第六節 辿り着いた先にあるもの 2話目
『全く、こんなお粗末な作戦が通る訳が無いだろうに……』
「通る通らないではなく、通すのですよ。それができなければ、貴方も私も死亡して終わりですから」
確かにやり口を知っている人間からすればお粗末極まりない。しかしこの作戦を実際に実行まで移す人間がどれだけいるのか考えれば、上手く行く可能性が微粒子レベルで存在する……?
作戦の概要はトロイの木馬に類似したものだった。侵攻戦の結果攻めあぐねて撤退を強いられたものの、既にこの世界で名を売っているシロさんを捕縛できたというシナリオで敵陣の奥深くまで潜入、そこから一気にガレリアを治める領主を仕留める。
奇襲、暗殺といった形で速攻でガレリアの支配権を白紙に戻した後、外側から一気になだれ込んで掃討にかかるという雑な作戦だ。
正直シロさんの地力と俺やラストという有力な存在がいるからこそ、こんなデタラメな作戦を通すことができるともいえる。
「それで? ジョージさんはどうされます?」
『俺はラストと【遮断領域】ですぐ横を同伴しよう。
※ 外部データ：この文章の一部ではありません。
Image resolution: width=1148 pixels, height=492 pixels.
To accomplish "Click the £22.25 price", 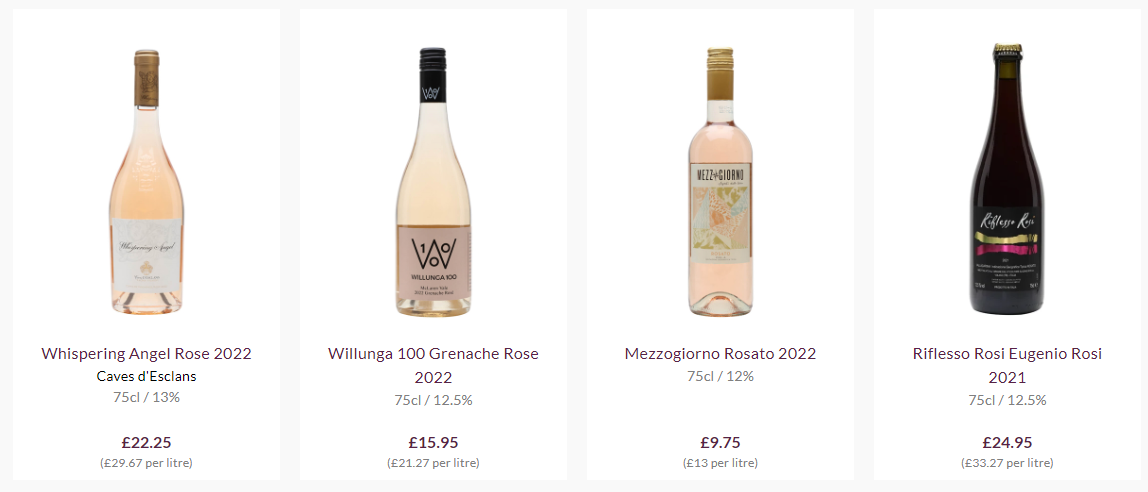I will click(146, 442).
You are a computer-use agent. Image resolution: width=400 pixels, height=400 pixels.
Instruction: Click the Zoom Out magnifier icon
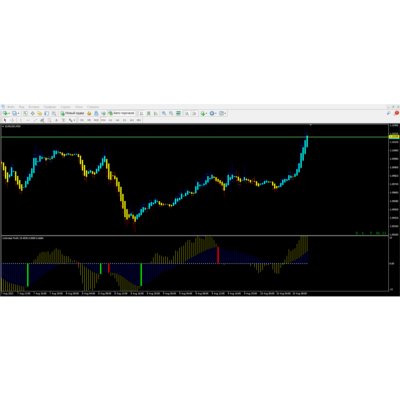pos(171,113)
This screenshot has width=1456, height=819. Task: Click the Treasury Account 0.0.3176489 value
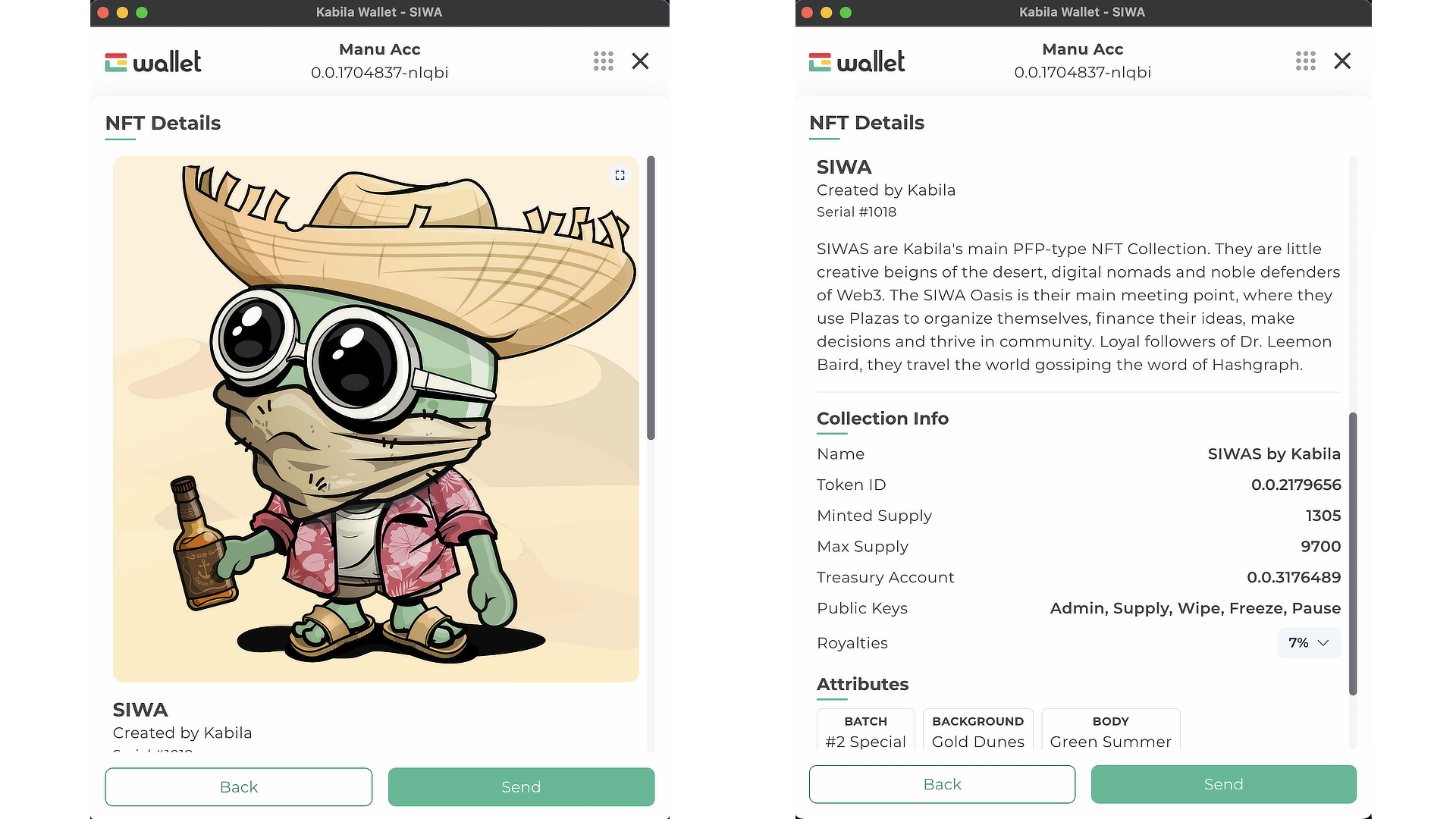click(x=1294, y=578)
下手に裏切られた時にも迅速に処分できるように』
ちなみにこの時既に俺はラストに犯られている訳だが、フードを深くかぶっていれば多少表情がぎこちないところとかやつれているところとかごまかせている……筈。
……ラストが妙に上機嫌にニコニコしているという違和感に気がつかなければ。
「主様と一緒に戦えるなら私は文句はありませんわ」
というわけでレリアン内部への潜入メンバーとしてシロさんと俺、そしてラストが選抜される。
「一応攻め側の大将がまだ生きていて、それで連れてくるわけだから説得力はありますかね。えーと、お名前は――」
「クロウだ。あくまでこのゲームでの名前だがな」
そういうとクロウはシロさんの手によって縄をほどかれて自由になると、諦めがついたのか大人しく俺達の作戦に加担をするために指摘点をいくつか上げ始める。
「撤退したにしても兵隊がいない上、更に戦車まで無くなったという状況はどう説明させるつもりだ」
「それならば確かカイが装甲車を一台鹵獲していたはずです」
「はっ。ナイフで車輪の部分を破壊して身動きをとれなくしてあります」
「履帯を外したのか。この程度ならば修理は簡単だ」
話を聞く限りでは移動手段に問題はなさそうだ。後は包囲網をしく為の人数だが、ドワーフ族が百人あまりと、主力級は残っているものの負傷して撤退した者もいるため三十人に減ったギルドメンバーだけ。いくらレベルが高いとはいえ今度こそ被害が出てもおかしくない。
「その辺でしたらご安心を。ちゃんと作戦は考えてあります」
『大丈夫なのか?』
「ええ、勿論。その為にドワーフ族にありったけの火薬を持たせて来ているのですから」
……なんとなくだが、嫌な予感がしてきた。